Article received on February 26, 2007
UDC 681.816.6(497.113)(049.3) Mandić Dj.

Maja Smiljanić-Radić

Djerdj Mandić (Mandity Gyorgy)
THE VOJVODINA ORGANS

“With pleasure, the publishers face the challenge of publishing in one volume the available data and descriptions of all the Vojvodina organs, which are in use or not used. The book which was originally published in Hungarian (Agape, Novi Sad, 2002), we are now also publishing in the Serbian language, due to cultural and historical values...”, it is said in the prologue of the book The Vojvodina Organs by author Djerdj Mandić. The book was published in 2005, and successfully promoted in the following year by the Cultural Institute of Vojvodina, and furthermore, it represents a rare and comprehensive designer’s account of 173 instruments, their genesis, development, use and durability, as well as regrettably their undoing, but also the story of the hundreds of lives and destinies woven into these magical instruments. On nearly 250 pages of quality paper, in hardback, the author first offers us a short history of the organ, where of special interest are expert and detailed illustrations of the instrument's construction, in chronological order from its originating in ancient Greek until today's day. This storytelling is illustrated with precise drawings and photographs and written in a flowing narrative, which makes the reading educational as well as comprehensible for wider audiences. Djerdj Mandić could not follow the beginnings and development of the organ throughout the centuries by neglecting the historical, culturological and social circumstances, and thus he offers a short overview of the influences of Protestant and other religious movements on the uses and liturgical treatment of this instrument. The book also includes many facts on the deliberate destruction of organs, which five centuries ago, like today, indicated the incomprehensible intellectual and spiritual helplessness of humans, with enormous consequences.

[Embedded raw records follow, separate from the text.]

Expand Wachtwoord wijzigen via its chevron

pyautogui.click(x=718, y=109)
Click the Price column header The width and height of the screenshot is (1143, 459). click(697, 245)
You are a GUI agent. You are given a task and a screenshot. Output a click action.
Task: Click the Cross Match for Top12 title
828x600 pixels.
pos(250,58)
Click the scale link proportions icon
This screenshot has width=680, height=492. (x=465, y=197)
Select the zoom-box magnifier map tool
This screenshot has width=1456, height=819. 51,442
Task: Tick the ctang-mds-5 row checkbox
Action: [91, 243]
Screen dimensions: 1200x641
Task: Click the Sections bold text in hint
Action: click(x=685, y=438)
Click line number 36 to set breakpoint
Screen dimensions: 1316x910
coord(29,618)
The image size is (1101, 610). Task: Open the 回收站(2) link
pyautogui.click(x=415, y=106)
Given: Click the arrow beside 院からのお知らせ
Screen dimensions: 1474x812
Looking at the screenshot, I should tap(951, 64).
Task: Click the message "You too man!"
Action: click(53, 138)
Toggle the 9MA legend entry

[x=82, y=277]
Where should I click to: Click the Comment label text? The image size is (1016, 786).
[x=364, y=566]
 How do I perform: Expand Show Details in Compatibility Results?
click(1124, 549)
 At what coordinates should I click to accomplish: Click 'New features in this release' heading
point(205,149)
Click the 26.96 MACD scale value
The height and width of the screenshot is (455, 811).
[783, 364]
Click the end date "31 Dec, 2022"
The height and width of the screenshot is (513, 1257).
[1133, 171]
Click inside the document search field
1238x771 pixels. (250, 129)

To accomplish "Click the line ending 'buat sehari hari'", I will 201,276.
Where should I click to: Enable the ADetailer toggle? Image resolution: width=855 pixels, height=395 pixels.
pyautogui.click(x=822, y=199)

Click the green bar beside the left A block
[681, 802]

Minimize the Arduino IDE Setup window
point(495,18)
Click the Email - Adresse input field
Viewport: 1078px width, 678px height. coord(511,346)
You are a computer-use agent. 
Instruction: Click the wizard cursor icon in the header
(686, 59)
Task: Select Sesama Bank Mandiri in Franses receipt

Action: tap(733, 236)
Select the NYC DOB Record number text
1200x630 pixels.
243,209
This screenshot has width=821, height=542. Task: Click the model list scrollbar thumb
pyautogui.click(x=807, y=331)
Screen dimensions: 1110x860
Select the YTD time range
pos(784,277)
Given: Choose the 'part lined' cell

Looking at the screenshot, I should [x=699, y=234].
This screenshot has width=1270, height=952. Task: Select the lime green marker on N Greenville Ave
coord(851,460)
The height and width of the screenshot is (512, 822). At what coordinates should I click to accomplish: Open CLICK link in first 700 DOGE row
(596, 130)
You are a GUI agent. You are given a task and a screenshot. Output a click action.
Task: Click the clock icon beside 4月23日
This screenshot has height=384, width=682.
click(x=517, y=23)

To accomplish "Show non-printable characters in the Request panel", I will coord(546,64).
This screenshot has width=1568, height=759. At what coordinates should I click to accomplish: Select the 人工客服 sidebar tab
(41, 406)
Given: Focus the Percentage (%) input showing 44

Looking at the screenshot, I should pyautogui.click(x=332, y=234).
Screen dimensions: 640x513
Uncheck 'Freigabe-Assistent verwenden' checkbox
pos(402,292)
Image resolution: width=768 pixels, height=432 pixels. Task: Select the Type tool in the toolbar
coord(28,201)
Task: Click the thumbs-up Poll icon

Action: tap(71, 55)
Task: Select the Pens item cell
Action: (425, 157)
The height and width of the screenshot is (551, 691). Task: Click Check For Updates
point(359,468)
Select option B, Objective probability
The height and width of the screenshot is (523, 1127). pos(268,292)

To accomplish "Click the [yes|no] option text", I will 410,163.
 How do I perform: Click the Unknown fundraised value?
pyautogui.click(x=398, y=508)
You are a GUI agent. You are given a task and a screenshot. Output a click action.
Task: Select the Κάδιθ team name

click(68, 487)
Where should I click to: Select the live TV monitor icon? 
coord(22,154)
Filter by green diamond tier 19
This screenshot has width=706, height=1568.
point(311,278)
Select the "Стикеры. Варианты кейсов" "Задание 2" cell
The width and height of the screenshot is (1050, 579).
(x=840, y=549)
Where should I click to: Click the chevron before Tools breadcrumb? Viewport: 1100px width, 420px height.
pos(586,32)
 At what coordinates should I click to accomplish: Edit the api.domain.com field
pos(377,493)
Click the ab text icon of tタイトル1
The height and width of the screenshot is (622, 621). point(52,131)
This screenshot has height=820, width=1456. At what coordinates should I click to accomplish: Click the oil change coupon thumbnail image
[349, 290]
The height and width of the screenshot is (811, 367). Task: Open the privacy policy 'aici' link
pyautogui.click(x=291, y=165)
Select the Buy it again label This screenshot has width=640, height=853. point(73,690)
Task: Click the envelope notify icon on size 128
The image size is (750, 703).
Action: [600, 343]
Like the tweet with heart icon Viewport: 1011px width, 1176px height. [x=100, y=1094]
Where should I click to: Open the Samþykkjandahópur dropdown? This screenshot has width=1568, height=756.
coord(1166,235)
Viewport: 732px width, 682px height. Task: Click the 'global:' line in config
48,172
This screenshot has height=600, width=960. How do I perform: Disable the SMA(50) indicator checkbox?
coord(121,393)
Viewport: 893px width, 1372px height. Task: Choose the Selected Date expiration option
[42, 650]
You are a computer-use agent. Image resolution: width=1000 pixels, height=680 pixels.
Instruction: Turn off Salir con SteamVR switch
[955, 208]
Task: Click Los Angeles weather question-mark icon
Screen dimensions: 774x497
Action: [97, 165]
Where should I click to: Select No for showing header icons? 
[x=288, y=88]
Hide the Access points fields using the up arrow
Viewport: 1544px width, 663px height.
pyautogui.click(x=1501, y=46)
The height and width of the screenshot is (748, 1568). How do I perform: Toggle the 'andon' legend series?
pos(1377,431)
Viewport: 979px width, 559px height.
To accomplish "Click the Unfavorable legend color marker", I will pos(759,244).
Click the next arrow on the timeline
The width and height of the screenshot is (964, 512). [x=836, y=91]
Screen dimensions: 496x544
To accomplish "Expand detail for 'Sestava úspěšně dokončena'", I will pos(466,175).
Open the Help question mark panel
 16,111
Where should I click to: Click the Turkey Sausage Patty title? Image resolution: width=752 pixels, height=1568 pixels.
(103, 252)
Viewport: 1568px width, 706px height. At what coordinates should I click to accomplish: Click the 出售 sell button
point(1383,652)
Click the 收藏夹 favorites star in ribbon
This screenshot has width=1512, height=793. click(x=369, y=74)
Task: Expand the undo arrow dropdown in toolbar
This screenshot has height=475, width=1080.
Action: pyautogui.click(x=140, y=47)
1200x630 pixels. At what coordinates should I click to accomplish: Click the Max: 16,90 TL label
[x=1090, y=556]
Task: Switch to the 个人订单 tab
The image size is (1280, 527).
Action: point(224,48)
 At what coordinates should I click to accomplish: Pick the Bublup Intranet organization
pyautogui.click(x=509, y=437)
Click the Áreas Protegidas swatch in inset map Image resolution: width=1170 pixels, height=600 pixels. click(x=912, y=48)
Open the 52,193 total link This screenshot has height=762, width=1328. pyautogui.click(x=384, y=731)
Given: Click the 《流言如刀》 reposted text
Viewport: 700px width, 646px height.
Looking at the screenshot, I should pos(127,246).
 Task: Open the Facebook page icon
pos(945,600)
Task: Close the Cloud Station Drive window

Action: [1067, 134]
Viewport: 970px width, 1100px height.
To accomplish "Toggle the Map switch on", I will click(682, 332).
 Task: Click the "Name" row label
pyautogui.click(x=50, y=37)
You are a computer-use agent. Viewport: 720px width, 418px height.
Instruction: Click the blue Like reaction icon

“To play the organ is to perceive the force which ensues from the awareness of immortality”, this quotation by the renowned French organ player and composer Charles-Marie Vidor opens the chapter entitled The beginnings of organ-playing in Vojvodina . There are no facts relating to the organ in the area of Vojvodina during the middle ages – as the Christian population fled the invasion of the Turks or was decimated by them, while all the churches were destroyed. Only with the ousting of the Turks and the resettling of the deserted areas was a religious life organized, and thus today we have facts about but a few 18th century instruments (from Plavna and Sremski Karlovci), while the others come from the 19th and 20th centuries, and in comparison with the preserved medieval instruments throughout the world, these organs from Vojvodina are classified as the “younger generation”. Also of interest are the statistical facts which, as the author himself claims, testify to a culture which is slowly disappearing: the number of organs has decreased by at least one third, especially after World War II, but also at the beginning of the 1990s, and of the preserved instruments, 56% possess a mechanical system, and the rest are pneumatic and one electro-pneumatic; of 173 instruments, as many as 165 are with pedals, with one-manual organs prevailing, 35% are two-manual, and only two instruments have three keyboards. Two fifths of the preserved instruments were created in the famous workshops of Angster (Pečuj) and Wegenstein (Timisoara); the other organs come from 39 different workshops, while the origins of 12% are undetermined. The organ players of Vojvodina – Fisher, Hubman, Kajlbah, Lindauer and Fajfer are presented by interesting biographical texts, as well as the foreign builders Hefefer, Jenko, Riger, Majdak, Orsag and son, Kovacz and many others. With every builder, also given is a cartographic diagram of his work and all the builders' instruments on the territory of Vojvodina, with complete instructions, a description of the reconstruction, the utility and the current condition of the instruments, illustrated by clear good quality black and white or color photographs. All the data is systematized at the end of the books in clear tables, and of special interest is the description of all 24 registers or register types, used on these instruments.

The fifteen-year-long research and collating of Djerdj Mandić is a tributary gesture which preserves the Vojvodina organs from people’s negligence and obsolescence, but also serves to incite the cultural, artistic and with any luck, the political community, and is thus admirable, whereas the professionalism and studiousness of the author in all the book's segments is deserving of respect.